Task:
Find the line containing "Fundación de la empresa (24, 2443)" in the entries below. Restate it and each line after it, word for word, up to and including the line containing "Seguro de enfermedad (49, 2415)".

Stored data:
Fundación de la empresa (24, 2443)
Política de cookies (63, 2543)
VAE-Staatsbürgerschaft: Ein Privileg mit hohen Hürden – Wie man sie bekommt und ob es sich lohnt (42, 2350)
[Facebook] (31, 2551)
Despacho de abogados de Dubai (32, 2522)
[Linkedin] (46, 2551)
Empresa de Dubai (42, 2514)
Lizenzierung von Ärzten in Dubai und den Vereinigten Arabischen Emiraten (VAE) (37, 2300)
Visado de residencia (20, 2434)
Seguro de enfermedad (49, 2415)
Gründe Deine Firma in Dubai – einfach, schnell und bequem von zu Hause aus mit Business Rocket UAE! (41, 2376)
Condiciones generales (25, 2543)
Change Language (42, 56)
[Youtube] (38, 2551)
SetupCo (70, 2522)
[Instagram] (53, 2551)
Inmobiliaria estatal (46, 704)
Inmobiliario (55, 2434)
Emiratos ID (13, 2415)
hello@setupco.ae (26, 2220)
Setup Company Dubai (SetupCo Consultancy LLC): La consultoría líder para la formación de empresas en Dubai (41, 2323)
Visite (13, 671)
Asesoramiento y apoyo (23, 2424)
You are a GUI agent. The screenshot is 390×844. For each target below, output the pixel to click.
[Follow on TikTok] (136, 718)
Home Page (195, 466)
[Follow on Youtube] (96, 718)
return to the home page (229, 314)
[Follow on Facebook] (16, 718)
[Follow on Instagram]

--

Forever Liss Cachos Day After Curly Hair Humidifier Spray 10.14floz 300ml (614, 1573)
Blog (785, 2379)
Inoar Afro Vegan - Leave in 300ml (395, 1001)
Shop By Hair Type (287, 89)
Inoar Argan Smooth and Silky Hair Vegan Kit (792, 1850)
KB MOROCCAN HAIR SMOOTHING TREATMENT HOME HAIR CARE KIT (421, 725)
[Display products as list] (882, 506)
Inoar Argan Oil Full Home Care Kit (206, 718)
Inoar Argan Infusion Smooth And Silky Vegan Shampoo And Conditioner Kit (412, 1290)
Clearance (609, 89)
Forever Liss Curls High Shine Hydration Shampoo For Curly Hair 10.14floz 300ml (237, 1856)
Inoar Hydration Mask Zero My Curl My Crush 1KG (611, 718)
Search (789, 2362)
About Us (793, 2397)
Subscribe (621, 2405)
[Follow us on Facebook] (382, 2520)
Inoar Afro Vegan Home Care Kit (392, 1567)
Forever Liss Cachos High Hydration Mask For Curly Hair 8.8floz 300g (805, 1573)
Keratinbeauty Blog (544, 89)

Answer:
Fundación de la empresa (24, 2443)
Política de cookies (63, 2543)
VAE-Staatsbürgerschaft: Ein Privileg mit hohen Hürden – Wie man sie bekommt und ob es sich lohnt (42, 2350)
[Facebook] (31, 2551)
Despacho de abogados de Dubai (32, 2522)
[Linkedin] (46, 2551)
Empresa de Dubai (42, 2514)
Lizenzierung von Ärzten in Dubai und den Vereinigten Arabischen Emiraten (VAE) (37, 2300)
Visado de residencia (20, 2434)
Seguro de enfermedad (49, 2415)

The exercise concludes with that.